The requirement of multiple strong performances also disadvantages distance runners, who may need a longer recovery period than a sprinter or jumper or thrower between competitions. Sifan Hassan is extraordinary, and still ended up second on the list despite this barrier, but Jakob Ingebrigtsen placing eighth on the men’s list may be a better example. Ingebrigtsen is the only male distance runner in the top-10, while five are sprinters or hurdlers.
The metric also favors Diamond League performances, which makes it eurocentric; it’s no secret that European athletes are accepted into Diamond League meets more than athletes from other continents. Ten of the 12 Diamond League meetings take place in Europe (there’s one in Eugene and one in Doha). The meet organizers are mostly European. Etc. Perhaps the problem isn’t that the overall rankings metric is eurocentric, but the Diamond League meet schedule is. Either way, there’s a problem.

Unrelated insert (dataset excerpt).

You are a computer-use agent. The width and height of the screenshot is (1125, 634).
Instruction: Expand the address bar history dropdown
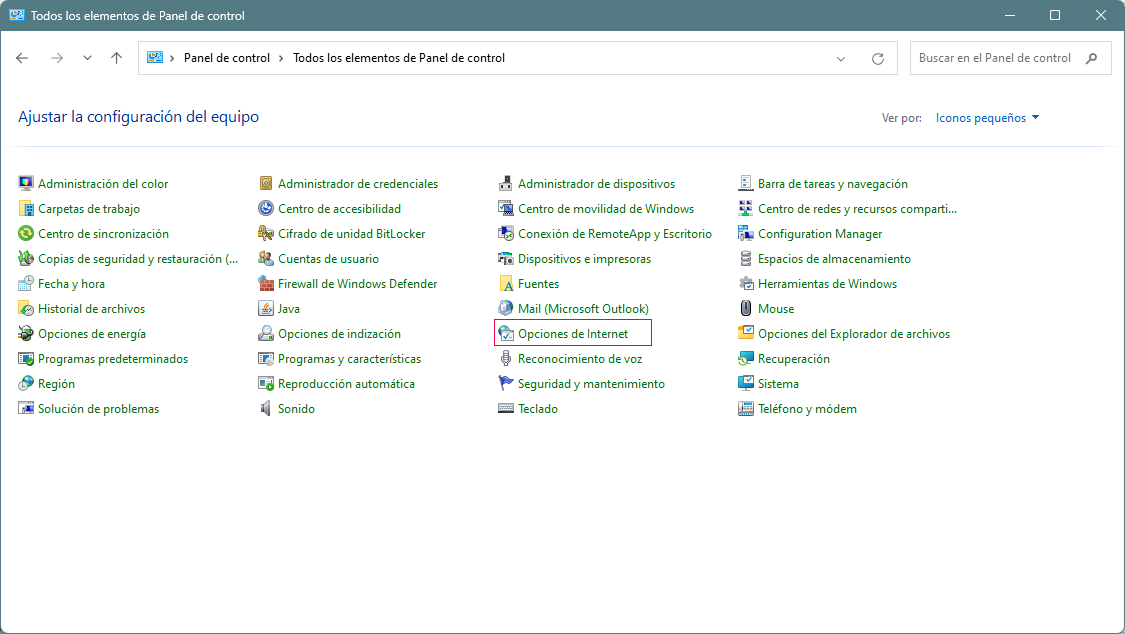(840, 58)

The Diamond League and World Athletics are not the same thing. They’re separate organizations. World Athletics proposes to be an impartial international governing body for track and field, but it’s certainly tangled up with the Diamond League, explicitly or not. The world rank system which qualifies athletes without the Olympic standard to the Olympics, for example, prioritizes competition at Diamond League meets; they’re virtually the only “A” class meets available.
Maybe the World Athletics overall ranking is another attempt to encourage elite athletes to participate in Diamond League meets.
Another omission from the women’s overall ranking top-10 is Athing Mu, the Olympic gold medalist in the 800. Mu raced 36 times in 2021. She won 35. Mu was a collegiate athlete for most of the season, and NCAA meets are not rewarded well under the World Athletics scoring system. But outside of her three NCAA titles, Mu won the Pre Classic 800, the U.S. Olympic Trials 800, and the 800 in Tokyo. She is the eighth fastest woman in history in the event. She is not in the World Athletics top 10 this year.
The men’s list also has obvious errors. Alison Dos Santos, the bronze medalist in the 400 hurdles from Tokyo, made the top-10 (eighth) while Rai Benjamin did not. Benjamin earned the silver medal in the event and is the second fastest performer ever. This is the same situation as McLaughlin and Bol; Dos Santos was prolific on the Diamond League circuit while Benjamin mostly competed in the U.S.
David Melly deserves a shoutout for beating me to this analysis. He tweeted his critique a few days ago. We share the opinion that the scoring system is in need of an update.
A good scoring system balances fast times with impressive placement over strong competition. The current World Athletics scoring system sometimes does that, but there are clear blindspots.